Gruß an die Muttergottes

Marterln und Feldkreuze - stumme Zeugen aus einer anderen Zeit. Es sind christliche Kleinstanlagen an Straßen und Wegen, hinter denen oft Schicksale oder einfach tiefer Glaube stehen. Da "begegnet" man immer mal welchen, die eher verwaist, vergessen, verwahrlost wirken, um die sich niemand kümmert. Das Material ist verwittert, die Schriftzüge unleserlich, das Umfeld öde.

Um so erfreulicher sind solche, wo sich Idealismus und pflegende Hände erkennen lassen. Der Bildstock vom Hinkackerweg am Bernbühl bei Gmünd, bekannt als "Gilch-Marterl", ist so ein Kleinod. Beeindruckend eingerahmt von zwei mächtigen Linden, zeigt er ein Bild Mariens und die Inschrift: "O schmerzhafte Muttergottes. Bitt für uns." Angebracht darunter ist eine Art Holzschrein mit der Figur der Schwarzen Madonna und dem Jesuskind auf dem Arm.

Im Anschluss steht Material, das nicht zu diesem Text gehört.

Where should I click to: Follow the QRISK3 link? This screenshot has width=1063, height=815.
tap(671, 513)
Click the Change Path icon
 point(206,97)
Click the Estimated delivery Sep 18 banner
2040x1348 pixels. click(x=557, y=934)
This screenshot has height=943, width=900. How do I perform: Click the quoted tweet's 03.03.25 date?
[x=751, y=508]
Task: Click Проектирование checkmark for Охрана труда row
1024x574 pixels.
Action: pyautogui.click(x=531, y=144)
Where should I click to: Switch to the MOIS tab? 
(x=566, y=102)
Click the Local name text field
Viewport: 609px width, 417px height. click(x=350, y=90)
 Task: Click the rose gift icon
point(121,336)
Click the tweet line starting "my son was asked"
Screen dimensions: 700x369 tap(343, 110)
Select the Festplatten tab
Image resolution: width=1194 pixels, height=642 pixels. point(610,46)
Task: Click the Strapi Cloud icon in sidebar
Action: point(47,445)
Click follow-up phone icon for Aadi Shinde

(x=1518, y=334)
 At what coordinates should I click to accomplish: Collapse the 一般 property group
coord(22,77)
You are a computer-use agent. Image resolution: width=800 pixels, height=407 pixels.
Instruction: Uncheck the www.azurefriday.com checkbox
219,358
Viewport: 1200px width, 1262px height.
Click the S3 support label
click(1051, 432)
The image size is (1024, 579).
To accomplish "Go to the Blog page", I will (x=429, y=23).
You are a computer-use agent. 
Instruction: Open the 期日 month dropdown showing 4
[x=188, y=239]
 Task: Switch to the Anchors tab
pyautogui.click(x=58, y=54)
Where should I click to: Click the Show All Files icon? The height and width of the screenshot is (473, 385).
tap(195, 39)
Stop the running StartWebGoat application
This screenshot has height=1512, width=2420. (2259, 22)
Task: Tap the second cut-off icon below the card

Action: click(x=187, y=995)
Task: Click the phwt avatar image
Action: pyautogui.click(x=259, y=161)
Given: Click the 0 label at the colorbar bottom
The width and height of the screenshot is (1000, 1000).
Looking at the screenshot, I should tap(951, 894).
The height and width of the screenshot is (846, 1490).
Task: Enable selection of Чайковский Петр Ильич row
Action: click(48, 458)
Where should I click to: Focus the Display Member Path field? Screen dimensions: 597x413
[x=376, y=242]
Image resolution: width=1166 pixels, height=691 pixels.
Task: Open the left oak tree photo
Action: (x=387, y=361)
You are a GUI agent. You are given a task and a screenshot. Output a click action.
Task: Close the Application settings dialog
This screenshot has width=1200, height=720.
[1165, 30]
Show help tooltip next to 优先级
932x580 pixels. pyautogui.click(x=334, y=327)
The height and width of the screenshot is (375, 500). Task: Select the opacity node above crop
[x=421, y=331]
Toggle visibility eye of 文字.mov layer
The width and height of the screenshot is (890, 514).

Neben dem Marterl in einer Vase ein Strauß frischer Blumen, auf frisch gerechter Erde davor sind sorgfältig weiße Feldsteine gelegt. Auffallend: Marterl und Schrein waren bei der Aufnahme regelrecht bevölkert von Marienkäfer. Wer weiß, vielleicht grüßten sie ja Maria im Rosenkranzmonat Oktober.